## Tasks to complete
[1] Reproduce the excerpt on MgFe₂O₄ dye degradation verbatim, from "The degradation percentage" up to and including "sustainable photocatalytic materials.".
[2] Render the following sentence from the excerpt on MgFe₂O₄ dye degradation into French: "This increase can be attributed to the availability of more active sites for adsorption as the dosage increases."
[3] Continue the excerpt on MgFe₂O₄ dye degradation, starting immediately after its final heading.
## START Document extract
The degradation percentage results illustrated in Fig. 5A indicate that the MgFe₂O₄ catalyst achieved around 81% degradation of methylene orange (MO) after 120 min of exposure to visible light. While the study reports a significant 81% degradation of methylene blue (MB), it is important to note that this value is somewhat lower than the rates documented by Fatima Allawi et al.⁴⁷ and Ahmed⁴⁸ in existing literature, where various photocatalysts have demonstrated degradation rates surpassing 90%. In Table 3 displays the comparison of degradation efficiency of MgFe₂O₄ in methylene blue. It is worth mentioning that MgFe₂O₄ stands out due to its cost-effectiveness, environmental safety, and ease of synthesis, which are essential considerations in the advancement of sustainable photocatalytic materials.

Table 3 For comparison of degradation efficiency of MgFe₂O₄ in methylene blue.

Effect of MgFe₂O₄ NPs dose

The study of the effect of MgFe₂O₄ nanomaterial dose from aqueous solutions highlights the critical role that the dosage of nanomaterials plays in the adsorption process. The experiments were conducted under control of parameters such as initial MO concentration, solution pH, and temperature, with a focus on varying the dosage of MgFe₂O₄ nanomaterial within the range of 5, 10, 15 mg, as depicted in Fig. 5B. It was observed that increasing the catalyst dose led to a marked enhancement in the removal efficiency of MO. This increase can be attributed to the availability of more active sites for adsorption as the dosage increases. Each nanoparticle has a predictable number of active sites that can interact with the dye molecules; therefore, a higher dose provides more sites for the dye molecules to bind, which facilitates greater adsorption^49,50. At a dosage of 15 mg, the removal was high as 81%, illustrating the effectiveness of this specific dose in the adsorption process.

Effect of concentration of methylene blue (MO)
## END Document extract
## START Data provided
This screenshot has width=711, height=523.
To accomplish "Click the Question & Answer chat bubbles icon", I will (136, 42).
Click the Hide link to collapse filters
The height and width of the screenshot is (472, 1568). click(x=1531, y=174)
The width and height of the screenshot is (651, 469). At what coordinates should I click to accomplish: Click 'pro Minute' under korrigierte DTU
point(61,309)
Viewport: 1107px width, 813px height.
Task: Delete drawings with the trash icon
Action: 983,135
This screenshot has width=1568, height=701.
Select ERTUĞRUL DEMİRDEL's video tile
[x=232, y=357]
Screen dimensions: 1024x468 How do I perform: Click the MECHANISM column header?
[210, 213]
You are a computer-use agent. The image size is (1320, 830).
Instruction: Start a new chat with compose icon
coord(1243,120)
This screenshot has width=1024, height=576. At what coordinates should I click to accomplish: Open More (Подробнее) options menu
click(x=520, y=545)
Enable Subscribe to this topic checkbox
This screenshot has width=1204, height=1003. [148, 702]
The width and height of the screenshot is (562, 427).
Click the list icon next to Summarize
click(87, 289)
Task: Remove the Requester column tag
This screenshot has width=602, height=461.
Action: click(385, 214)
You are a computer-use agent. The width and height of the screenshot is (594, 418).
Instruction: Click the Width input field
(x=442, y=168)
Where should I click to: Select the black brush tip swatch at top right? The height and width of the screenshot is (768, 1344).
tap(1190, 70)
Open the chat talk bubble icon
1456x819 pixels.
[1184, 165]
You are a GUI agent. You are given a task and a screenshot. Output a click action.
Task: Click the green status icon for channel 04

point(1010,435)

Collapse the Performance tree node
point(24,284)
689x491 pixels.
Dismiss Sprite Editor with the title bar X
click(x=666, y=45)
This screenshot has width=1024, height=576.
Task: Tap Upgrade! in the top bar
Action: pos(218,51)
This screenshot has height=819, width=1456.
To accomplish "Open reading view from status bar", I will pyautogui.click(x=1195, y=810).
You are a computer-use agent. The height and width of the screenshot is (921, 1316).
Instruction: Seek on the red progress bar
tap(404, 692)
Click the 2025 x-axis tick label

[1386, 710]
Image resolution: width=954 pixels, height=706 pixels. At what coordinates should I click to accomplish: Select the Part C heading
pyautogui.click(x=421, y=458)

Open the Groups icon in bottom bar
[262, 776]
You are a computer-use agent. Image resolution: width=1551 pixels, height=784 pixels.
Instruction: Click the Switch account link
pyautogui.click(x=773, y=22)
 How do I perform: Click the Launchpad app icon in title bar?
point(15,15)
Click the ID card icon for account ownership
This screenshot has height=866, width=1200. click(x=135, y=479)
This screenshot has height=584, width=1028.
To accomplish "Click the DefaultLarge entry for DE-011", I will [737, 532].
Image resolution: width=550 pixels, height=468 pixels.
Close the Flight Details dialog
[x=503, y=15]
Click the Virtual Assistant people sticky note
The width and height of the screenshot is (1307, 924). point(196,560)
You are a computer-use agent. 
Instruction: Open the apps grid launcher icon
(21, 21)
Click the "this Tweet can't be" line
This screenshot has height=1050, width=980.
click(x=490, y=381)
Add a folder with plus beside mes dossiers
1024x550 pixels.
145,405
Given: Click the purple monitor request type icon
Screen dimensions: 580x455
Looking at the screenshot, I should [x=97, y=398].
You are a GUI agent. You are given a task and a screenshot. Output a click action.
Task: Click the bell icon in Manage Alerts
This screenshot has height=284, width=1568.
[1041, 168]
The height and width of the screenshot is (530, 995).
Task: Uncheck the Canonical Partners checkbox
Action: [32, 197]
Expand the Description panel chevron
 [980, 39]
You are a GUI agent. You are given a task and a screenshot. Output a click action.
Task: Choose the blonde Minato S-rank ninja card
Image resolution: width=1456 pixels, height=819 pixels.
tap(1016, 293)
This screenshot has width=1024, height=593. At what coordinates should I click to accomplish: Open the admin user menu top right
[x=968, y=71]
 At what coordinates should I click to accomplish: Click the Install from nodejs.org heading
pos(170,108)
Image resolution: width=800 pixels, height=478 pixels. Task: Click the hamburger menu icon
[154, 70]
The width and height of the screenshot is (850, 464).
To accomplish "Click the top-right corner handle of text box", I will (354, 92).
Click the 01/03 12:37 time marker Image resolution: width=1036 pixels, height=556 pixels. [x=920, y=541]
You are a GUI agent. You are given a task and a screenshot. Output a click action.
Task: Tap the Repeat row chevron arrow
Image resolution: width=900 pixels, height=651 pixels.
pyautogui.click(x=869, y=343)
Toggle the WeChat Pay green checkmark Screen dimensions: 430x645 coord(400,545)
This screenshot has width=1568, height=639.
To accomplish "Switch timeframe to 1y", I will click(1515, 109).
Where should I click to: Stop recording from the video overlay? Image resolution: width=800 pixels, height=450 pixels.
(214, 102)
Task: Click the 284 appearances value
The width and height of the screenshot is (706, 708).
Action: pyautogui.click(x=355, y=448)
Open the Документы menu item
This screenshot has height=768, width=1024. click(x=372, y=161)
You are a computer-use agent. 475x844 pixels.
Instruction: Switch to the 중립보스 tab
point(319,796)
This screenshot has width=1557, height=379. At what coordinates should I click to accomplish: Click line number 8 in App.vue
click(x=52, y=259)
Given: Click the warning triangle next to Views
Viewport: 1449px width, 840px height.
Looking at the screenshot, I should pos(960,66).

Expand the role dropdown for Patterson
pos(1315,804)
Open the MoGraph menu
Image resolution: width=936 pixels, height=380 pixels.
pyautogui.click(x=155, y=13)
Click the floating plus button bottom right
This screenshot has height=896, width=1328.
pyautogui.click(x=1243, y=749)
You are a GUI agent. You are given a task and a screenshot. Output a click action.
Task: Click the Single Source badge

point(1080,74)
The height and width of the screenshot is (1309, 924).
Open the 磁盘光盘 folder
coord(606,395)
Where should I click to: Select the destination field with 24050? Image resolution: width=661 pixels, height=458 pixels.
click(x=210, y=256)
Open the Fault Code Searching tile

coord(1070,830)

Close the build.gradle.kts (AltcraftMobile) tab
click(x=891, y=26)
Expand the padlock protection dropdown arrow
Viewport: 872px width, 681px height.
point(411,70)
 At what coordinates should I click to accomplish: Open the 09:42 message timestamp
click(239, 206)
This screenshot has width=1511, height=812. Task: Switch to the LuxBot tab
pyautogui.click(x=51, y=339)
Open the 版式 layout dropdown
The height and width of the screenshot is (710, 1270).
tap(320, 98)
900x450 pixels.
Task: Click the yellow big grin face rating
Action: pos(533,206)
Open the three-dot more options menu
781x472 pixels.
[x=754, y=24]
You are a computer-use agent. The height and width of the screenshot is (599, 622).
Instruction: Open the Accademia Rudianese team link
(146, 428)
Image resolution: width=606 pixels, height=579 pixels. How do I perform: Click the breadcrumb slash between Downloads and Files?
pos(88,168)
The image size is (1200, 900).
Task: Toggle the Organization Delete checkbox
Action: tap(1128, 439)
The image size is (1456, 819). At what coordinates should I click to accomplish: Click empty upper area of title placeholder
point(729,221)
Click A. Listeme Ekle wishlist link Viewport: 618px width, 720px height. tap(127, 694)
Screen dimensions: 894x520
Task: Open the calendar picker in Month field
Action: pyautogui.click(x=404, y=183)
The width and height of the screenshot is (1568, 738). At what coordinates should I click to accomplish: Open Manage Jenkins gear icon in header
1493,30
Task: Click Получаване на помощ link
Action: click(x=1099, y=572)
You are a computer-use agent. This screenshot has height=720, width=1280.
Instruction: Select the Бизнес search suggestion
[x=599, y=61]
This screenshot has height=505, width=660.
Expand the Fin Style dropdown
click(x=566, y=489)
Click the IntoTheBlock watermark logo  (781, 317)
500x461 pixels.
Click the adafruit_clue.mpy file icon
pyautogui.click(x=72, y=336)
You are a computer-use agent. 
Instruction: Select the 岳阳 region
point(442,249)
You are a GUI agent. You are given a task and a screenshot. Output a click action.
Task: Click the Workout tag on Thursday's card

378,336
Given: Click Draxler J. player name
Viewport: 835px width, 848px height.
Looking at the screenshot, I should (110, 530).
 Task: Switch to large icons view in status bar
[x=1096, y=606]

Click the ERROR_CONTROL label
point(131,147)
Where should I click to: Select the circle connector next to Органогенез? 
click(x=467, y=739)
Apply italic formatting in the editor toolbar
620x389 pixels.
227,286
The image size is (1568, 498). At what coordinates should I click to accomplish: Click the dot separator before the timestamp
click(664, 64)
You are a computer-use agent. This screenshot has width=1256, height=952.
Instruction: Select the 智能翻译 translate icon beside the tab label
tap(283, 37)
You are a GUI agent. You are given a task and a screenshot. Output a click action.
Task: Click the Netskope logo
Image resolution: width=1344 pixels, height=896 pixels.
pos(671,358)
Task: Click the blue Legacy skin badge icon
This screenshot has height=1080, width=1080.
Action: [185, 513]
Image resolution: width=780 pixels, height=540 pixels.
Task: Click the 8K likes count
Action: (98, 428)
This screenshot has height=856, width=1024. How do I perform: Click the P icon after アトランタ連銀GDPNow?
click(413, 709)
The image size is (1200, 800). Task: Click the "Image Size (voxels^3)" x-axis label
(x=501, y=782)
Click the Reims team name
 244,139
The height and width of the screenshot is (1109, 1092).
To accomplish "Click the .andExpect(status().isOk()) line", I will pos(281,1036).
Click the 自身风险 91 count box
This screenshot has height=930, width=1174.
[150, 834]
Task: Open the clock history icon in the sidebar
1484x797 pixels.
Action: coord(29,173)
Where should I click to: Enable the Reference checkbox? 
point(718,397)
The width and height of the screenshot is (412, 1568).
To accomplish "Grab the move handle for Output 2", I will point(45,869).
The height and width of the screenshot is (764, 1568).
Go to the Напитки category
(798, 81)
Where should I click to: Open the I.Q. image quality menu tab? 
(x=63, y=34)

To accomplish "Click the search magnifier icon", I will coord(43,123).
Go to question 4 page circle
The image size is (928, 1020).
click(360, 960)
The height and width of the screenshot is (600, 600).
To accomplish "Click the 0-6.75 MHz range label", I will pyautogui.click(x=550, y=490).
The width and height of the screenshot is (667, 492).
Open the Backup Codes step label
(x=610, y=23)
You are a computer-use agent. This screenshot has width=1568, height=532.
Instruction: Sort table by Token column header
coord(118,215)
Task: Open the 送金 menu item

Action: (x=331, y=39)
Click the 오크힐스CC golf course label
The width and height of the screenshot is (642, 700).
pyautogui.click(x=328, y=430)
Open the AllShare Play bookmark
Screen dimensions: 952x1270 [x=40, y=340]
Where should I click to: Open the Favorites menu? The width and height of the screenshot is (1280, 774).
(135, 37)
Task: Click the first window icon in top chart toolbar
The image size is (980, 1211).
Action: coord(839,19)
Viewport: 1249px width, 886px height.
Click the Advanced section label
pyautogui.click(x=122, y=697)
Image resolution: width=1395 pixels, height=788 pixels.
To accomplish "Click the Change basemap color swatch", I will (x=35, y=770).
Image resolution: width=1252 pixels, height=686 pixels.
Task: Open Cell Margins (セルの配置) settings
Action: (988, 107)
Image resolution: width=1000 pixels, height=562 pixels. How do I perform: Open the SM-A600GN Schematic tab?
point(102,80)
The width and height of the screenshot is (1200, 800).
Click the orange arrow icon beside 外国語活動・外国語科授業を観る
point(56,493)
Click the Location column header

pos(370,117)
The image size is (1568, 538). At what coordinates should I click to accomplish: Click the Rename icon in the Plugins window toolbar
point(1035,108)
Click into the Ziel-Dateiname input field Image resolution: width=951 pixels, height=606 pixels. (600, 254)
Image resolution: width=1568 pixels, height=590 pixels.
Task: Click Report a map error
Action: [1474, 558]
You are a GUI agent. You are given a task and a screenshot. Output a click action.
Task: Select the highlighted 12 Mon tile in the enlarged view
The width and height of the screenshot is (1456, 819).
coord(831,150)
## END Data provided
## Results of the exercise
[1]
The degradation percentage results illustrated in Fig. 5A indicate that the MgFe₂O₄ catalyst achieved around 81% degradation of methylene orange (MO) after 120 min of exposure to visible light. While the study reports a significant 81% degradation of methylene blue (MB), it is important to note that this value is somewhat lower than the rates documented by Fatima Allawi et al.⁴⁷ and Ahmed⁴⁸ in existing literature, where various photocatalysts have demonstrated degradation rates surpassing 90%. In Table 3 displays the comparison of degradation efficiency of MgFe₂O₄ in methylene blue. It is worth mentioning that MgFe₂O₄ stands out due to its cost-effectiveness, environmental safety, and ease of synthesis, which are essential considerations in the advancement of sustainable photocatalytic materials.

[2] Cette augmentation peut être attribuée à la disponibilité d'un plus grand nombre de sites actifs pour l'adsorption à mesure que la dose augmente.

[3]
The experiments involved varying concentrations of MO while maintaining other reaction parameters constant. The results, illustrated in Fig. 5C, reveal a significant association between the concentration of MO and the percentage of removal over time at the specified concentrations of 5, 10, and 15 ppm. It is evident that an increase in MO concentration corresponds to an increase in removal efficiency. At higher concentrations, the difference in concentration between the bulk solution and the surface of the adsorbent becomes increasingly pronounced, which enhances the movement of MO molecules toward the active sites on the adsorbent. Additionally, the observed increase in removal efficiency can be attributed to the stronger interactions between the MO molecules and the surface of MgFe₂O₄ nanoparticles at higher concentrations. The increased ionic strength from concentrated MO solutions can result in enhanced electrostatic interactions and more favorable adsorption conditions. Previous research, as noted in^49,50 supports this thought, indicating that higher concentrations of ionic pollutants can trigger nucleation events on the adsorbent’s surface, thereby promoting more effective adsorption.

Kinetics of photodegradation of methylene blue (MB)

The dye degradation reaction kinetics by the MgFe₂O₄ catalyst during the photocatalytic reaction were explained according to the pseudo-first-order kinetic model.

$$\ln \left( {\frac{{C_{0} }}{{C_{t} }}} \right) = K_{a} t$$

(12)

where C_t and C₀ are the initial concentration of the dye and the concentration at the photocatalytic degradation time t (min), respectively. t is the time interval after each exposure of the suspension to the visible light, and K_a is the apparent rate constant (min⁻¹)^48,49,50.

Figure 5D demonstrates the relationship between the plot of − ln (C_t/C_o) and irradiation time. This analysis aims to establish the reaction order of the photodegradation process. The linearity observed in the fitted curves indicates that the degradation of methylene blue (MB) follows pseudo-first-order kinetics (R2 > 98) when using a complete dose of MgFe₂O₄ nanomaterial. Additionally, as shown in Fig. 5D, an increase in the dose of MgFe₂O₄ nanomaterial results in a decrease in the apparent first-order rate constants, suggesting a non-elementary characteristic of the removal reactions. The kinetic rates for the photodegradation efficiency of MB with doses of 5, 10, and 15 mg of MgFe₂O₄ are 0.11776, 0.05978, and 0.01533 min⁻¹, respectively. This dependence of reaction rate constants on the dose of MgFe₂O₄ NPs aligns well with the existing literature^48,49,50.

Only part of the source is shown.